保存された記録

»»

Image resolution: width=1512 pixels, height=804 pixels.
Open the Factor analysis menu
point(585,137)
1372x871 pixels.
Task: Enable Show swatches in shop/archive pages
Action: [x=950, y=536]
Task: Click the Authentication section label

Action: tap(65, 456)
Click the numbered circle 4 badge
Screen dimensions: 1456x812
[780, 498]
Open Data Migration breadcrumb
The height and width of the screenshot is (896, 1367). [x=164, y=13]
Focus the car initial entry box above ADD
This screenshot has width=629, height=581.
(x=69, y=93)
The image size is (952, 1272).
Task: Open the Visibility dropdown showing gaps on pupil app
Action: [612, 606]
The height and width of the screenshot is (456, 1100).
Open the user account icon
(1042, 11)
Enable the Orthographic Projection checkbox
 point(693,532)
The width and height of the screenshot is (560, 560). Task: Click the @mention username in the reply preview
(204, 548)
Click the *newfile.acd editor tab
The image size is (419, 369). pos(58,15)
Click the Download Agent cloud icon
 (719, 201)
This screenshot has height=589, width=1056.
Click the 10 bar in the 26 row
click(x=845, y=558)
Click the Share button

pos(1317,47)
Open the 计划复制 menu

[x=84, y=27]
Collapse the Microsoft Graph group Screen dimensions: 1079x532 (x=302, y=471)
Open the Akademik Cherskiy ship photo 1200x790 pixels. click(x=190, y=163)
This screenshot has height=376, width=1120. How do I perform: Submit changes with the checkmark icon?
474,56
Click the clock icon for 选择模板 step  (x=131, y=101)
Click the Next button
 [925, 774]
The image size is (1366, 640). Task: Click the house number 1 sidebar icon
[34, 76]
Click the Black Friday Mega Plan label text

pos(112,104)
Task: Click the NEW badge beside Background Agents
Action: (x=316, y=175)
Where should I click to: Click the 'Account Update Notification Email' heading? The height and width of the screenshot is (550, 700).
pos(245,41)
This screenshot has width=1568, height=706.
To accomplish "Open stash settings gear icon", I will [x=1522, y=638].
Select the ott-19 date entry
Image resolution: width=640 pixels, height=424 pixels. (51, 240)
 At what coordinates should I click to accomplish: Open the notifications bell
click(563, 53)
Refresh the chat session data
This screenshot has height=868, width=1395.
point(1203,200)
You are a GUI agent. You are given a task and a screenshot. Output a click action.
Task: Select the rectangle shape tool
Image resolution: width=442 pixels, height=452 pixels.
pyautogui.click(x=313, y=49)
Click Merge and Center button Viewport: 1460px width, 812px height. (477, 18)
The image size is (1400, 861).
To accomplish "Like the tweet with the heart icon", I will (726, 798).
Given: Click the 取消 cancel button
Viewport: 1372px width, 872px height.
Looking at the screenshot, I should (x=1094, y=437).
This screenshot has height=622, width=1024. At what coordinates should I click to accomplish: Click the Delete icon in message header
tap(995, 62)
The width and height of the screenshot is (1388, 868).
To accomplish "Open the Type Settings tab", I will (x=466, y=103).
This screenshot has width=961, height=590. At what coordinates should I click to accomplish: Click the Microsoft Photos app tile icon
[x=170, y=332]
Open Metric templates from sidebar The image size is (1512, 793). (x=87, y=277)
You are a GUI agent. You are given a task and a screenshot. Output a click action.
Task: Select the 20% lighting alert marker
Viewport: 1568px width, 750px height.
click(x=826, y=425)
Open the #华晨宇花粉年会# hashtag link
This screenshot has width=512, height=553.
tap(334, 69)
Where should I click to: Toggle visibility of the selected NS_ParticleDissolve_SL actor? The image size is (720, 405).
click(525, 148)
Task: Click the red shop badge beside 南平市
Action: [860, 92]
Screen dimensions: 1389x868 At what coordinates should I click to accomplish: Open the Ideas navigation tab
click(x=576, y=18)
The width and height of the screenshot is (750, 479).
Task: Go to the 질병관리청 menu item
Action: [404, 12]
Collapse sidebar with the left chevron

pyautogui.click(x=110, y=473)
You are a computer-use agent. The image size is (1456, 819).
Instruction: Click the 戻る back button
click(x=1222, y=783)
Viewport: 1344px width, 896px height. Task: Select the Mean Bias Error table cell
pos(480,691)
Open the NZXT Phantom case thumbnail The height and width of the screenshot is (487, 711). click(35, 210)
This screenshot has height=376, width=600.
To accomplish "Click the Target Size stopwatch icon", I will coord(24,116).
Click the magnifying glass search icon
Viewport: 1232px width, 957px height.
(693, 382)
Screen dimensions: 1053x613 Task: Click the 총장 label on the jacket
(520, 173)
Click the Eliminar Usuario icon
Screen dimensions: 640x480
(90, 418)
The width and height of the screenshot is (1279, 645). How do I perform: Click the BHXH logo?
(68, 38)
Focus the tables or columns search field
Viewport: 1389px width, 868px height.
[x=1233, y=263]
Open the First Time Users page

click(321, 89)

««

作業の目的
上の記録をすべて、一字も変えずに書き写してください。

回答
Image resolution: width=1512 pixels, height=804 pixels.
Open the Factor analysis menu
point(585,137)
1372x871 pixels.
Task: Enable Show swatches in shop/archive pages
Action: [x=950, y=536]
Task: Click the Authentication section label

Action: tap(65, 456)
Click the numbered circle 4 badge
Screen dimensions: 1456x812
[780, 498]
Open Data Migration breadcrumb
The height and width of the screenshot is (896, 1367). [x=164, y=13]
Focus the car initial entry box above ADD
This screenshot has width=629, height=581.
(x=69, y=93)
The image size is (952, 1272).
Task: Open the Visibility dropdown showing gaps on pupil app
Action: [612, 606]
The height and width of the screenshot is (456, 1100).
Open the user account icon
(1042, 11)
Enable the Orthographic Projection checkbox
 point(693,532)
The width and height of the screenshot is (560, 560). Task: Click the @mention username in the reply preview
(204, 548)
Click the *newfile.acd editor tab
The image size is (419, 369). pos(58,15)
Click the Download Agent cloud icon
 (719, 201)
This screenshot has height=589, width=1056.
Click the 10 bar in the 26 row
click(x=845, y=558)
Click the Share button

pos(1317,47)
Open the 计划复制 menu

[x=84, y=27]
Collapse the Microsoft Graph group Screen dimensions: 1079x532 (x=302, y=471)
Open the Akademik Cherskiy ship photo 1200x790 pixels. click(x=190, y=163)
This screenshot has height=376, width=1120. How do I perform: Submit changes with the checkmark icon?
474,56
Click the clock icon for 选择模板 step  (x=131, y=101)
Click the Next button
 [925, 774]
The image size is (1366, 640). Task: Click the house number 1 sidebar icon
[34, 76]
Click the Black Friday Mega Plan label text

pos(112,104)
Task: Click the NEW badge beside Background Agents
Action: (x=316, y=175)
Where should I click to: Click the 'Account Update Notification Email' heading? The height and width of the screenshot is (550, 700).
pos(245,41)
This screenshot has width=1568, height=706.
To accomplish "Open stash settings gear icon", I will [x=1522, y=638].
Select the ott-19 date entry
Image resolution: width=640 pixels, height=424 pixels. (51, 240)
 At what coordinates should I click to accomplish: Open the notifications bell
click(563, 53)
Refresh the chat session data
This screenshot has height=868, width=1395.
point(1203,200)
You are a GUI agent. You are given a task and a screenshot. Output a click action.
Task: Select the rectangle shape tool
Image resolution: width=442 pixels, height=452 pixels.
pyautogui.click(x=313, y=49)
Click Merge and Center button Viewport: 1460px width, 812px height. (477, 18)
The image size is (1400, 861).
To accomplish "Like the tweet with the heart icon", I will (726, 798).
Given: Click the 取消 cancel button
Viewport: 1372px width, 872px height.
Looking at the screenshot, I should (x=1094, y=437).
This screenshot has height=622, width=1024. At what coordinates should I click to accomplish: Click the Delete icon in message header
tap(995, 62)
The width and height of the screenshot is (1388, 868).
To accomplish "Open the Type Settings tab", I will (x=466, y=103).
This screenshot has width=961, height=590. At what coordinates should I click to accomplish: Click the Microsoft Photos app tile icon
[x=170, y=332]
Open Metric templates from sidebar The image size is (1512, 793). (x=87, y=277)
You are a GUI agent. You are given a task and a screenshot. Output a click action.
Task: Select the 20% lighting alert marker
Viewport: 1568px width, 750px height.
click(x=826, y=425)
Open the #华晨宇花粉年会# hashtag link
This screenshot has width=512, height=553.
tap(334, 69)
Where should I click to: Toggle visibility of the selected NS_ParticleDissolve_SL actor? The image size is (720, 405).
click(525, 148)
Task: Click the red shop badge beside 南平市
Action: [860, 92]
Screen dimensions: 1389x868 At what coordinates should I click to accomplish: Open the Ideas navigation tab
click(x=576, y=18)
The width and height of the screenshot is (750, 479).
Task: Go to the 질병관리청 menu item
Action: [404, 12]
Collapse sidebar with the left chevron

pyautogui.click(x=110, y=473)
You are a computer-use agent. The image size is (1456, 819).
Instruction: Click the 戻る back button
click(x=1222, y=783)
Viewport: 1344px width, 896px height. Task: Select the Mean Bias Error table cell
pos(480,691)
Open the NZXT Phantom case thumbnail The height and width of the screenshot is (487, 711). click(35, 210)
This screenshot has height=376, width=600.
To accomplish "Click the Target Size stopwatch icon", I will coord(24,116).
Click the magnifying glass search icon
Viewport: 1232px width, 957px height.
(693, 382)
Screen dimensions: 1053x613 Task: Click the 총장 label on the jacket
(520, 173)
Click the Eliminar Usuario icon
Screen dimensions: 640x480
(90, 418)
The width and height of the screenshot is (1279, 645). How do I perform: Click the BHXH logo?
(68, 38)
Focus the tables or columns search field
Viewport: 1389px width, 868px height.
[x=1233, y=263]
Open the First Time Users page

click(321, 89)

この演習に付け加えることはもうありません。